For Brad Davis, one of three co-owners of Green River Pawn & Rentals in Calhoun, it’s all about making things convenient for those in McLean County.
Davis, 39, along with Steven and Eric Tomes, will be entering their third year at the pawnshop and have created a number of expansion opportunities such as setting up an auto retail store and selling automobiles on the property.
They are also in the process of opening a second location in Dawson Springs.
The main storefront of the business offers fishing, hunting, tool and rental equipment while having a collection of CDs, DVDs and sundries on the shelves that can appeal to a wide range of customers.
“I’ve had businesses in Owensboro before…and I always try to strive to make it a one-stop shop,” Davis said. “If you can avoid going to multiple places (and) if you can go to one person for all your needs, I mean, it’s much more convenient. I want to deal with one person rather than several people.
Although “pawn” is in the company’s name, Davis said it probably makes up about 20-25% of the store, but said he keeps it as part of the company for those who need it. ‘assistance.
“We are probably more of a middle to lower-middle class community; and often people might need a little help,” he said. “I have a lot of clients who are on fixed incomes…and during the month something happens and they come back and they have to pawn their iPad or computer or something to get them to the next check.

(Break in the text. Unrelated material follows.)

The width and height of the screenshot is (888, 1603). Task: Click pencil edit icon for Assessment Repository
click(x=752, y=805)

“I grew up on the other side of the tracks and have come full circle to being able to walk with all walks of life, if that makes sense.”

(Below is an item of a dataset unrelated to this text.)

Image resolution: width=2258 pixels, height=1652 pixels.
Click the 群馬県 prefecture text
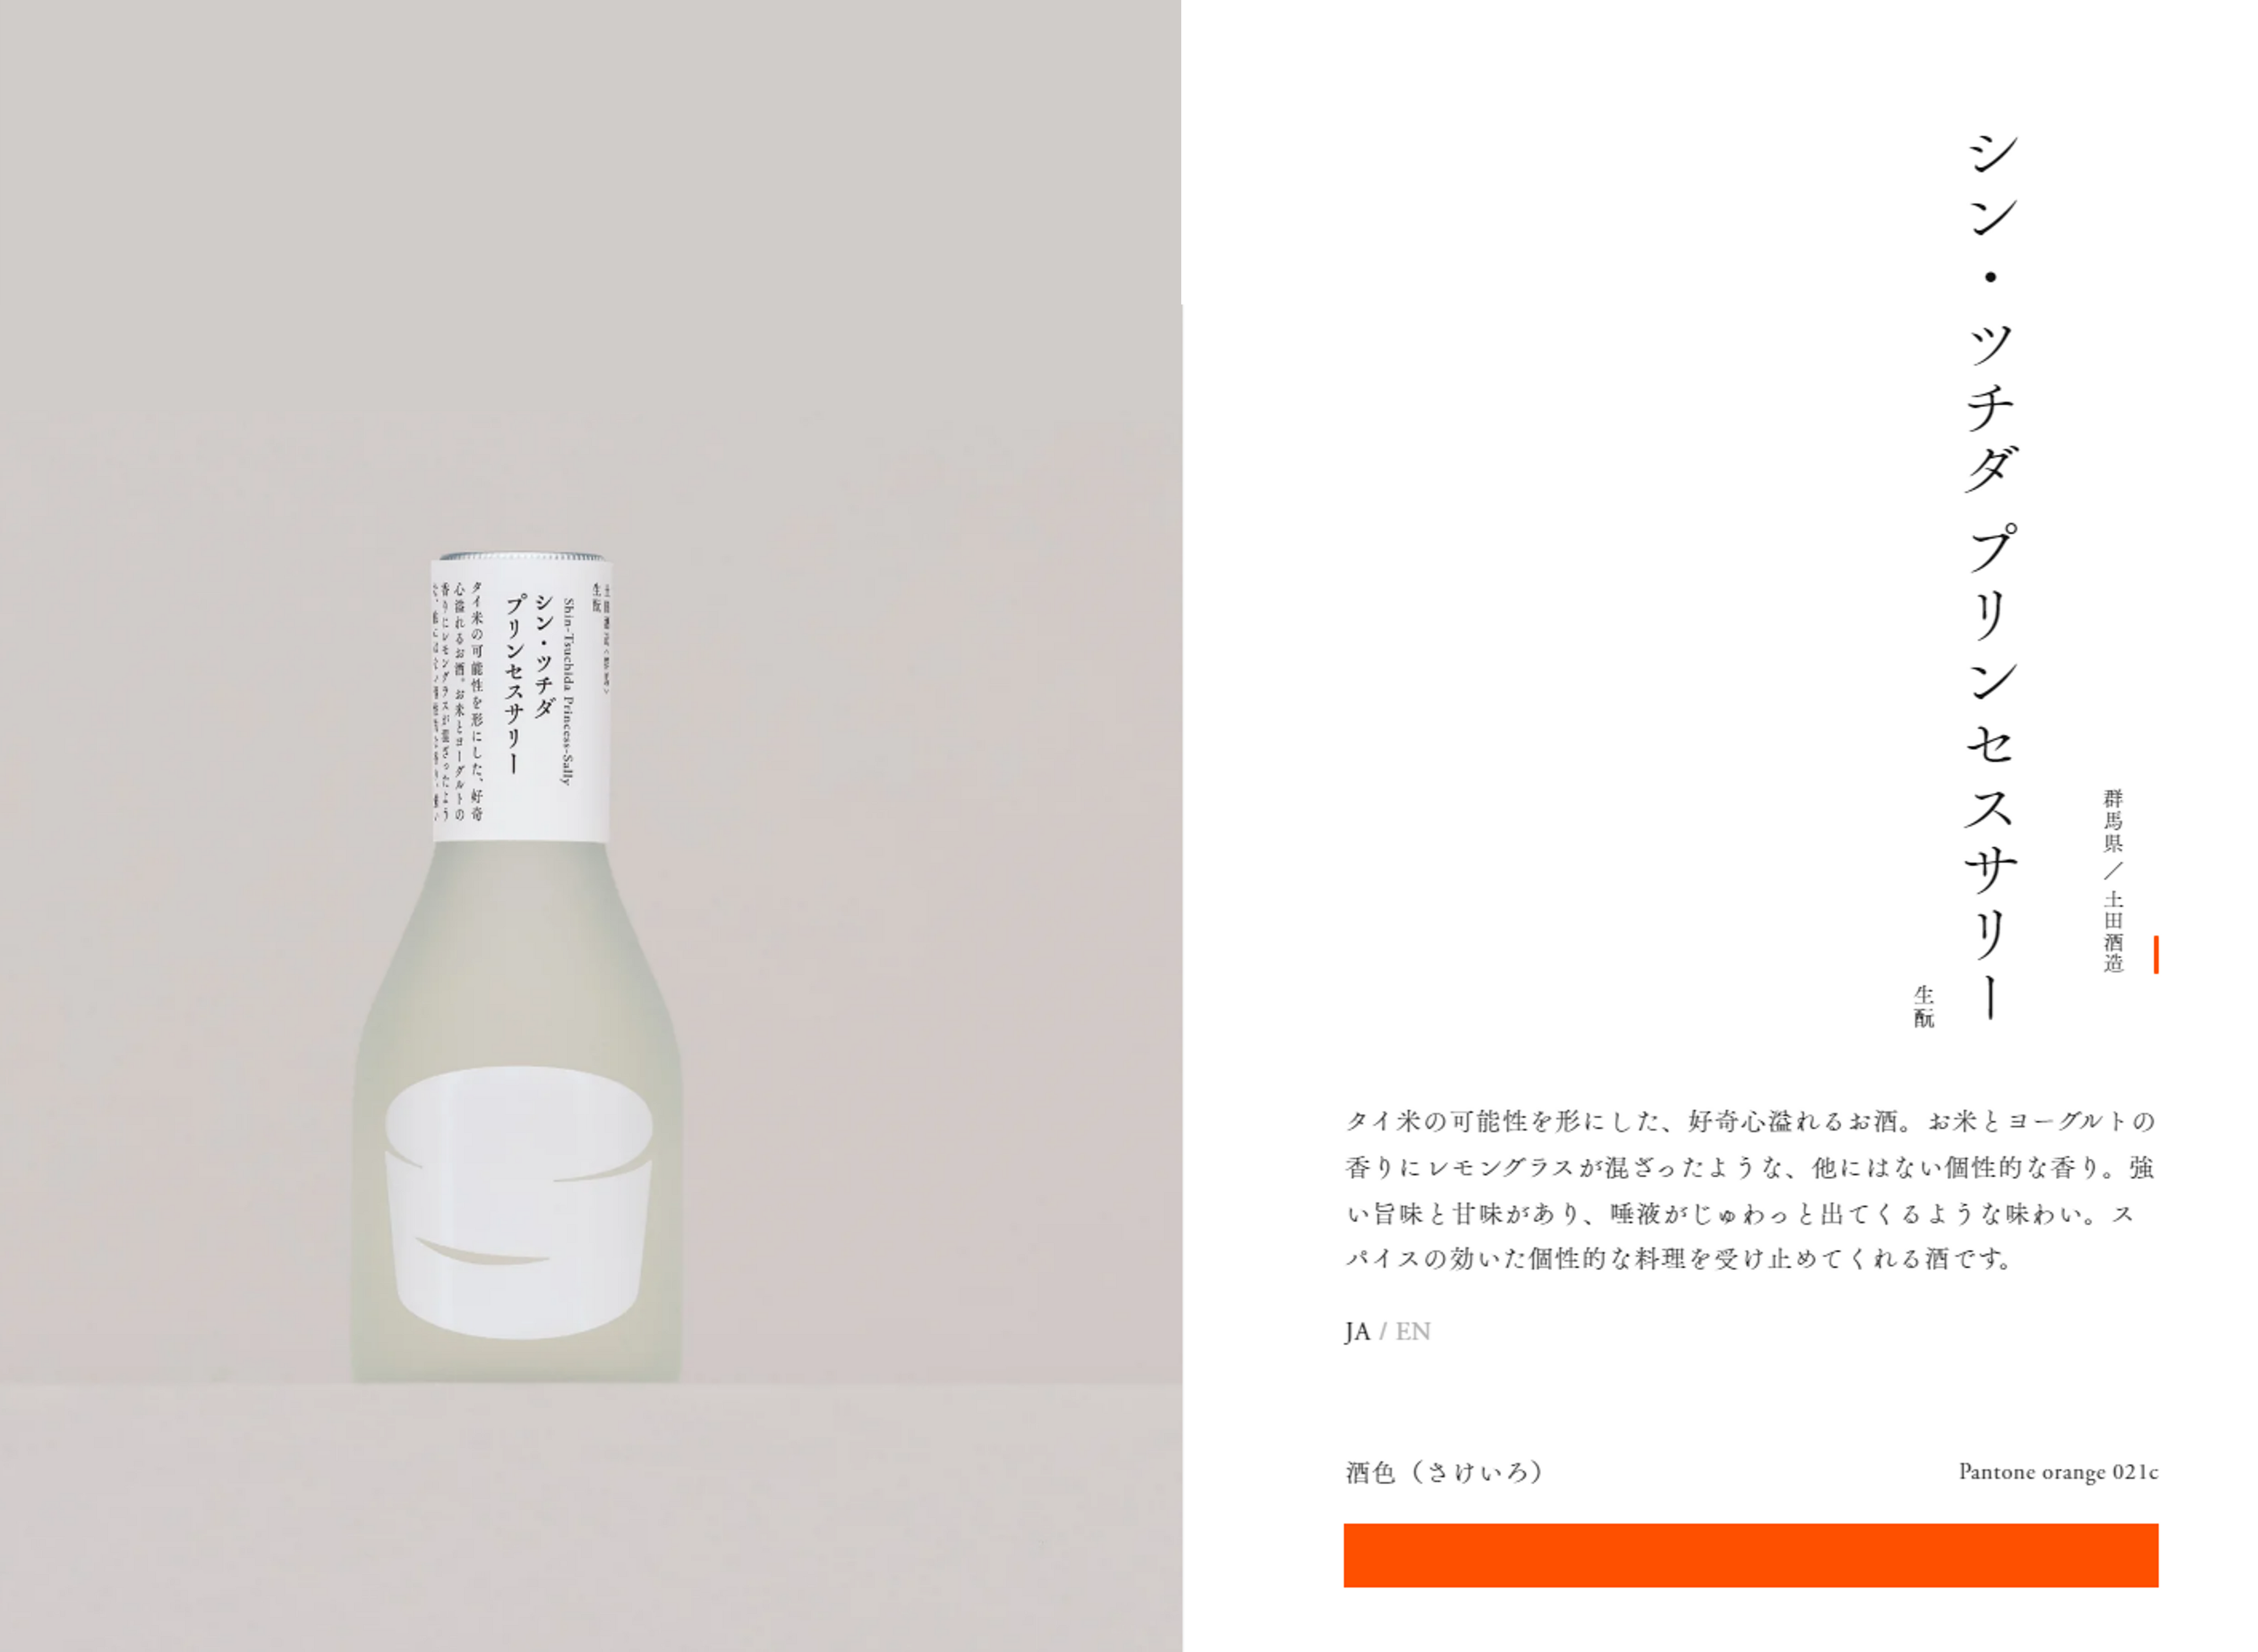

Davis and the Tomeses have since dove into a number of different ventures, such as opening a Town & Country auto repair shop just down the road from the store, F&F Paylakes – catfish lakes and a trophy lake that hold fishing competitions and even a real estate company B Home Realty.
But Davis said getting to this point has had its share of challenges.
During the first year the store was open, Davis, the Tomes and his fiancée and employee Hannah Harmon had to deal with uncertainties brought on by the coronavirus pandemic.
“COVID was happening just as we were opening,” Davis said. “…This store was nothing like what it is (now); it was basically like a garage sale. We’ve had a lot of real estate sales stuff (where) you buy a room or something and maybe you want a big item…but you have to take the whole room. So we had all this extra stuff….
Davis said they used the extra items basically as “start-up money” and said the business ended up doing well once people heard about the business, although Davis said the people assumed the store was a flea market.
“There were no garage sales, so they came here,” Davis said.
Davis then realized that there was a hole in the business world where there were no bait and tackle stores in the county and decided to add one to their own store, which he says “really got them through.”
“It really, really pushed us over the top and carried the pawnshop,” he said. “At the time, I was talking to other pawn shop owners, (who) were minimal to zero. The only reason they did that was because they were so established with the clientele. They said it was the worst they had seen in 30 years of business.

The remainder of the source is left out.